Which lines run from the one containing "Image resolution: width=1280" to the end of the entries below? Reproduce them exactly, both ends included.

[[ Data for analysis, beginning ]]

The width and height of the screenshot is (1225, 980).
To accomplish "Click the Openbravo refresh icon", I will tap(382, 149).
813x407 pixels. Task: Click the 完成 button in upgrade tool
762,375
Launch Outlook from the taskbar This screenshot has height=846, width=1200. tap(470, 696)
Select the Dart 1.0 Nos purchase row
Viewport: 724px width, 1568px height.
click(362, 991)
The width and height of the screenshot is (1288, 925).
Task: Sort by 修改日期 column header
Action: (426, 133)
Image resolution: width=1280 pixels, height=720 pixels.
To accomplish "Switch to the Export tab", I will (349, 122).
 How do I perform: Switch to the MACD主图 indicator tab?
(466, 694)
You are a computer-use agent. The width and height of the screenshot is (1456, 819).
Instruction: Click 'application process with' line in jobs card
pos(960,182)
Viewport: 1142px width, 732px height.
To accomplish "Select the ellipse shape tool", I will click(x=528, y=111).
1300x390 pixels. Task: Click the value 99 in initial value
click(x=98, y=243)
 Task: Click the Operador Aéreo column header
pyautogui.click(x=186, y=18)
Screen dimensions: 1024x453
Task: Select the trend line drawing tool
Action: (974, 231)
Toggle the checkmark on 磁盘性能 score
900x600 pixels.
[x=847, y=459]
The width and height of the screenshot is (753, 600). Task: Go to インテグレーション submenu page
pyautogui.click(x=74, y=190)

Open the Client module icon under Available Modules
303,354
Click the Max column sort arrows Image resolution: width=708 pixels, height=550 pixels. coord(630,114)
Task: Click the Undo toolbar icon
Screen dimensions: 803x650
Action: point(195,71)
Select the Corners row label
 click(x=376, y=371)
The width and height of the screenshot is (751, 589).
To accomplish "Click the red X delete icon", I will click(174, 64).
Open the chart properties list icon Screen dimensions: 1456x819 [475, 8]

[[ Data for analysis, end ]]

- [Exercise answer]:
Image resolution: width=1280 pixels, height=720 pixels.
To accomplish "Switch to the Export tab", I will (349, 122).
 How do I perform: Switch to the MACD主图 indicator tab?
(466, 694)
You are a computer-use agent. The width and height of the screenshot is (1456, 819).
Instruction: Click 'application process with' line in jobs card
pos(960,182)
Viewport: 1142px width, 732px height.
To accomplish "Select the ellipse shape tool", I will click(x=528, y=111).
1300x390 pixels. Task: Click the value 99 in initial value
click(x=98, y=243)
 Task: Click the Operador Aéreo column header
pyautogui.click(x=186, y=18)
Screen dimensions: 1024x453
Task: Select the trend line drawing tool
Action: (974, 231)
Toggle the checkmark on 磁盘性能 score
900x600 pixels.
[x=847, y=459]
The width and height of the screenshot is (753, 600). Task: Go to インテグレーション submenu page
pyautogui.click(x=74, y=190)

Open the Client module icon under Available Modules
303,354
Click the Max column sort arrows Image resolution: width=708 pixels, height=550 pixels. coord(630,114)
Task: Click the Undo toolbar icon
Screen dimensions: 803x650
Action: point(195,71)
Select the Corners row label
 click(x=376, y=371)
The width and height of the screenshot is (751, 589).
To accomplish "Click the red X delete icon", I will click(174, 64).
Open the chart properties list icon Screen dimensions: 1456x819 [475, 8]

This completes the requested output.